- _Texte proposé_
_ _ _ _ _ _ _

Ecrire n’est évident pour personne. On écrit parce qu’on s’y sent appelé, pour répondre à une commande – faite par soi-même ou par d’autres, pour se « désembarrasser »[1], mettre à distance ou au contraire élaborer des questionnements, certitudes, doutes, dilemmes en les donnant à lire et à penser à des lecteurs plus ou moins intéressés. Chaque façon d’écrire est singulière par ce qu’elle engage de celui qui écrit, par ce que le fait d’écrire suscite chez l’auteur et par ce que cette « vue partielle sur un fait intime » [S. Delpech] induit chez le lecteur.
Ce passage à l’acte et à l’action d’un individu solitaire le fait sujet de ce qu’il écrit, maître d’œuvre, instigateur, qui agit, ordonne et classifie, qui met au-dessus de la pile les idées qui diront le mieux ce qu’il pense ou qui escamoteront le moins mal ce qu’il ne veut pas mettre sur le devant de la scène.

_ _ _ _ _ _ _

- _Éléments de données_
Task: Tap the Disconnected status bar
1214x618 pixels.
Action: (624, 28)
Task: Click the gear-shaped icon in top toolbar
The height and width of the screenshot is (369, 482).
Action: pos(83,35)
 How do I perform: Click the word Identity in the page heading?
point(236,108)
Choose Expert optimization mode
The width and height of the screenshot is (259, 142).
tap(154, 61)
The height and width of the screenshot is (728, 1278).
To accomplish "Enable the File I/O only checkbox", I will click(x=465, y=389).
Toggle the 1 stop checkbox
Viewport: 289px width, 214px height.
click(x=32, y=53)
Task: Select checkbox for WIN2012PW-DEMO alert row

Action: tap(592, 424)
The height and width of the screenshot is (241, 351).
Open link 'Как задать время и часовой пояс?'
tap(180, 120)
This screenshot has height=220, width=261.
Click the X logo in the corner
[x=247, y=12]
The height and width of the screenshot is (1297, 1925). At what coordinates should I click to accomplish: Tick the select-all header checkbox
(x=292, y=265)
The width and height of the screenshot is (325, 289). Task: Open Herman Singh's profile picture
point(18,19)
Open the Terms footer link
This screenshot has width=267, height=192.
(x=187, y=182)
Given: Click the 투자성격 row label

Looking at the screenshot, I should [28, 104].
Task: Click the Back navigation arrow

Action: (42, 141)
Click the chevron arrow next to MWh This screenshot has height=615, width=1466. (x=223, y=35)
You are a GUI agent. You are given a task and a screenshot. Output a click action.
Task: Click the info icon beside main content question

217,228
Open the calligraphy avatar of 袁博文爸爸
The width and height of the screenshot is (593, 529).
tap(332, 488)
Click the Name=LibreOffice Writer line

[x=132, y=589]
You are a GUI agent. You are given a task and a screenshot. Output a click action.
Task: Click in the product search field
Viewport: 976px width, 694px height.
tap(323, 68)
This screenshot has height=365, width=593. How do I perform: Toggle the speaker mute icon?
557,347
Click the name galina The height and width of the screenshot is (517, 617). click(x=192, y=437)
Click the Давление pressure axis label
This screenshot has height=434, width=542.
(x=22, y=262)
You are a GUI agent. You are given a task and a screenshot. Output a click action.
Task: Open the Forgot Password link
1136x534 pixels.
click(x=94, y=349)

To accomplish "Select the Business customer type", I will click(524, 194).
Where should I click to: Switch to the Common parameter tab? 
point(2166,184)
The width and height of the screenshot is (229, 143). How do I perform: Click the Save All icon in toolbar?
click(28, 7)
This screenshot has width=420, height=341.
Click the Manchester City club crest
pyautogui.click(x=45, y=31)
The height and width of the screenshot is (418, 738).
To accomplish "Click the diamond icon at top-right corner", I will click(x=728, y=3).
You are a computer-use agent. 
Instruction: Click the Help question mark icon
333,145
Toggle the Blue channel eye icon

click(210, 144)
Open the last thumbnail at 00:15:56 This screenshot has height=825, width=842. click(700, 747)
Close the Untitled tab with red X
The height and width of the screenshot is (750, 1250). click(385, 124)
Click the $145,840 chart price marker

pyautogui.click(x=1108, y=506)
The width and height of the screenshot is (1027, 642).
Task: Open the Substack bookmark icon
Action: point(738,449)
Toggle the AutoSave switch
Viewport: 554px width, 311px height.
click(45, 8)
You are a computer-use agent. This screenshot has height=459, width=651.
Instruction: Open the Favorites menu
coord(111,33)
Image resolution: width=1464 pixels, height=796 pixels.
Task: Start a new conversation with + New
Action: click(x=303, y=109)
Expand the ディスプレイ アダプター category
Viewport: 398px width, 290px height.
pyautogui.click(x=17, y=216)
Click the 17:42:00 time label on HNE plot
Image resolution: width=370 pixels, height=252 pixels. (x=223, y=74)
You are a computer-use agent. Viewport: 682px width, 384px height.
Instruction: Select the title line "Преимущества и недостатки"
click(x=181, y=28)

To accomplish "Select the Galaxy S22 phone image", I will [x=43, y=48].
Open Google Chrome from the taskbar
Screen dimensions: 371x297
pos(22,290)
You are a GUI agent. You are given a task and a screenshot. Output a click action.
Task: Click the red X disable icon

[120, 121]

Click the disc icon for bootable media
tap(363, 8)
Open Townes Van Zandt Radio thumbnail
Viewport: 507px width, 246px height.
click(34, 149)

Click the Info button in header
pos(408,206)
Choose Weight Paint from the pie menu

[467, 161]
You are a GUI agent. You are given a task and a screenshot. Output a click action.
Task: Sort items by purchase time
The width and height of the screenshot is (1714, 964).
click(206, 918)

_ _ _ _ _ _ _

- _Travail à faire_
#1 Quelle expression le texte proposé attribue-t-il à S. Delpech ?
#2 D'après le texte proposé, qu'est-ce que l'on peut mettre à distance ou au contraire élaborer par l'écriture ? Énumérez tous les termes cités.

- _Liste des corrigés_
#1 « vue partielle sur un fait intime »

#2 Questionnements, certitudes, doutes, dilemmes.